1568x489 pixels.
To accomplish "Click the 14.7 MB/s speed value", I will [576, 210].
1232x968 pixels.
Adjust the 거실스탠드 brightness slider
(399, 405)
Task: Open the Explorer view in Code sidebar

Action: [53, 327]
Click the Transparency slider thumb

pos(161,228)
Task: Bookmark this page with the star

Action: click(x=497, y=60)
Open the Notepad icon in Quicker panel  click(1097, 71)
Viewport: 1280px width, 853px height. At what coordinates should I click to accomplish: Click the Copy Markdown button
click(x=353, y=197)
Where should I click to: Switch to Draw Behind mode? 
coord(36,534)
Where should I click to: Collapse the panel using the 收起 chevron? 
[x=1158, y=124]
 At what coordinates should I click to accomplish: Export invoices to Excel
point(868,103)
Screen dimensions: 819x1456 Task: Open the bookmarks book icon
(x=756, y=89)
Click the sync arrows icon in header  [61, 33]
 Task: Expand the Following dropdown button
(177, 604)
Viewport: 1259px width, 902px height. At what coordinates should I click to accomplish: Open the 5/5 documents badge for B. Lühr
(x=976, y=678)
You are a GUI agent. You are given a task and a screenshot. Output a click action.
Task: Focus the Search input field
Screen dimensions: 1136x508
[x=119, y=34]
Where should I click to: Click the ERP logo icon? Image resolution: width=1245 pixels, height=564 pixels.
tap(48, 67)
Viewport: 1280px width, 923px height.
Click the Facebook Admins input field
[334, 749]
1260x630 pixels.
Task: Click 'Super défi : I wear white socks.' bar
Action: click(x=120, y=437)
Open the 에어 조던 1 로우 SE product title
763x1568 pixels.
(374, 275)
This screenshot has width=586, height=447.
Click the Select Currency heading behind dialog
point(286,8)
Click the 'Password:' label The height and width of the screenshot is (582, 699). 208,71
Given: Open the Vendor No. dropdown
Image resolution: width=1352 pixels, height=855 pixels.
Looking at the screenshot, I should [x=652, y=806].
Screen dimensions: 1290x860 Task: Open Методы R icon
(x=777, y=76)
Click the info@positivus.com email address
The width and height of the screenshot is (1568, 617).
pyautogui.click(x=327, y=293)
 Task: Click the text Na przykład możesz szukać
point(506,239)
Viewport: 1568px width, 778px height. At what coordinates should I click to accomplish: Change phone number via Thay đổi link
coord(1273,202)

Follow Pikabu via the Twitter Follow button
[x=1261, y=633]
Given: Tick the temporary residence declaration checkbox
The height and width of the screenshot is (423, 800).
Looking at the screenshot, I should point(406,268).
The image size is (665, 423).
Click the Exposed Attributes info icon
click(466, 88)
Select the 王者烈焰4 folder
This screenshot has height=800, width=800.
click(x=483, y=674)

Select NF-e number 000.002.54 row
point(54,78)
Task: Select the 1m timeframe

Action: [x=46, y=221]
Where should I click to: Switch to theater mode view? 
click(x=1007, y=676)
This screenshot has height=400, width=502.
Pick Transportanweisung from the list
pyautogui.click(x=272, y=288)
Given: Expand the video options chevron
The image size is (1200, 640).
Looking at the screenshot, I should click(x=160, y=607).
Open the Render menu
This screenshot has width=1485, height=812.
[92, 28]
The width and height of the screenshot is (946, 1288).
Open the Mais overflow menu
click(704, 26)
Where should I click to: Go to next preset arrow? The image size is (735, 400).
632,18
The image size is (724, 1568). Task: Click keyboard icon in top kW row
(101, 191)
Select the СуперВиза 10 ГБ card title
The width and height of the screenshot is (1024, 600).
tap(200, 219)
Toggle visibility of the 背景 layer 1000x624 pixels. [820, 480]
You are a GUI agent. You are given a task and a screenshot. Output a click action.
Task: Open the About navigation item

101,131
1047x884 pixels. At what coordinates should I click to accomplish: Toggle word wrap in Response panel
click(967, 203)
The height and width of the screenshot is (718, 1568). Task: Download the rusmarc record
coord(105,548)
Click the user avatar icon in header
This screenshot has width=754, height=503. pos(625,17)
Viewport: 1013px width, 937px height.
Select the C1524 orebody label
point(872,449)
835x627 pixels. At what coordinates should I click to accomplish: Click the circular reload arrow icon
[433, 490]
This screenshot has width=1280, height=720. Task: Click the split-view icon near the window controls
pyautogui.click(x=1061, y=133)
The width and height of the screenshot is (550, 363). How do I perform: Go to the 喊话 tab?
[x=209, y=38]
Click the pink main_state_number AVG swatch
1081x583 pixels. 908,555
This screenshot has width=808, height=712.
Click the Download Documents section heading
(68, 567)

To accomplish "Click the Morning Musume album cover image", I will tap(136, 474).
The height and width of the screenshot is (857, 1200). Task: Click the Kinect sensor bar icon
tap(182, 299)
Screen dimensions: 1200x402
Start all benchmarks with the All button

· · · · · · ·

* Task prompt *
In full and exactly as written, reproduce the records above.

* Solution for this problem *
1568x489 pixels.
To accomplish "Click the 14.7 MB/s speed value", I will [576, 210].
1232x968 pixels.
Adjust the 거실스탠드 brightness slider
(399, 405)
Task: Open the Explorer view in Code sidebar

Action: [53, 327]
Click the Transparency slider thumb

pos(161,228)
Task: Bookmark this page with the star

Action: click(x=497, y=60)
Open the Notepad icon in Quicker panel  click(1097, 71)
Viewport: 1280px width, 853px height. At what coordinates should I click to accomplish: Click the Copy Markdown button
click(x=353, y=197)
Where should I click to: Switch to Draw Behind mode? 
coord(36,534)
Where should I click to: Collapse the panel using the 收起 chevron? 
[x=1158, y=124]
 At what coordinates should I click to accomplish: Export invoices to Excel
point(868,103)
Screen dimensions: 819x1456 Task: Open the bookmarks book icon
(x=756, y=89)
Click the sync arrows icon in header  [61, 33]
 Task: Expand the Following dropdown button
(177, 604)
Viewport: 1259px width, 902px height. At what coordinates should I click to accomplish: Open the 5/5 documents badge for B. Lühr
(x=976, y=678)
You are a GUI agent. You are given a task and a screenshot. Output a click action.
Task: Focus the Search input field
Screen dimensions: 1136x508
[x=119, y=34]
Where should I click to: Click the ERP logo icon? Image resolution: width=1245 pixels, height=564 pixels.
tap(48, 67)
Viewport: 1280px width, 923px height.
Click the Facebook Admins input field
[334, 749]
1260x630 pixels.
Task: Click 'Super défi : I wear white socks.' bar
Action: click(x=120, y=437)
Open the 에어 조던 1 로우 SE product title
763x1568 pixels.
(374, 275)
This screenshot has width=586, height=447.
Click the Select Currency heading behind dialog
point(286,8)
Click the 'Password:' label The height and width of the screenshot is (582, 699). 208,71
Given: Open the Vendor No. dropdown
Image resolution: width=1352 pixels, height=855 pixels.
Looking at the screenshot, I should [x=652, y=806].
Screen dimensions: 1290x860 Task: Open Методы R icon
(x=777, y=76)
Click the info@positivus.com email address
The width and height of the screenshot is (1568, 617).
pyautogui.click(x=327, y=293)
 Task: Click the text Na przykład możesz szukać
point(506,239)
Viewport: 1568px width, 778px height. At what coordinates should I click to accomplish: Change phone number via Thay đổi link
coord(1273,202)

Follow Pikabu via the Twitter Follow button
[x=1261, y=633]
Given: Tick the temporary residence declaration checkbox
The height and width of the screenshot is (423, 800).
Looking at the screenshot, I should point(406,268).
The image size is (665, 423).
Click the Exposed Attributes info icon
click(466, 88)
Select the 王者烈焰4 folder
This screenshot has height=800, width=800.
click(x=483, y=674)

Select NF-e number 000.002.54 row
point(54,78)
Task: Select the 1m timeframe

Action: [x=46, y=221]
Where should I click to: Switch to theater mode view? 
click(x=1007, y=676)
This screenshot has height=400, width=502.
Pick Transportanweisung from the list
pyautogui.click(x=272, y=288)
Given: Expand the video options chevron
The image size is (1200, 640).
Looking at the screenshot, I should click(x=160, y=607).
Open the Render menu
This screenshot has width=1485, height=812.
[92, 28]
The width and height of the screenshot is (946, 1288).
Open the Mais overflow menu
click(704, 26)
Where should I click to: Go to next preset arrow? The image size is (735, 400).
632,18
The image size is (724, 1568). Task: Click keyboard icon in top kW row
(101, 191)
Select the СуперВиза 10 ГБ card title
The width and height of the screenshot is (1024, 600).
tap(200, 219)
Toggle visibility of the 背景 layer 1000x624 pixels. [820, 480]
You are a GUI agent. You are given a task and a screenshot. Output a click action.
Task: Open the About navigation item

101,131
1047x884 pixels. At what coordinates should I click to accomplish: Toggle word wrap in Response panel
click(967, 203)
The height and width of the screenshot is (718, 1568). Task: Download the rusmarc record
coord(105,548)
Click the user avatar icon in header
This screenshot has width=754, height=503. pos(625,17)
Viewport: 1013px width, 937px height.
Select the C1524 orebody label
point(872,449)
835x627 pixels. At what coordinates should I click to accomplish: Click the circular reload arrow icon
[433, 490]
This screenshot has width=1280, height=720. Task: Click the split-view icon near the window controls
pyautogui.click(x=1061, y=133)
The width and height of the screenshot is (550, 363). How do I perform: Go to the 喊话 tab?
[x=209, y=38]
Click the pink main_state_number AVG swatch
1081x583 pixels. 908,555
This screenshot has width=808, height=712.
Click the Download Documents section heading
(68, 567)

To accomplish "Click the Morning Musume album cover image", I will tap(136, 474).
The height and width of the screenshot is (857, 1200). Task: Click the Kinect sensor bar icon
tap(182, 299)
Screen dimensions: 1200x402
Start all benchmarks with the All button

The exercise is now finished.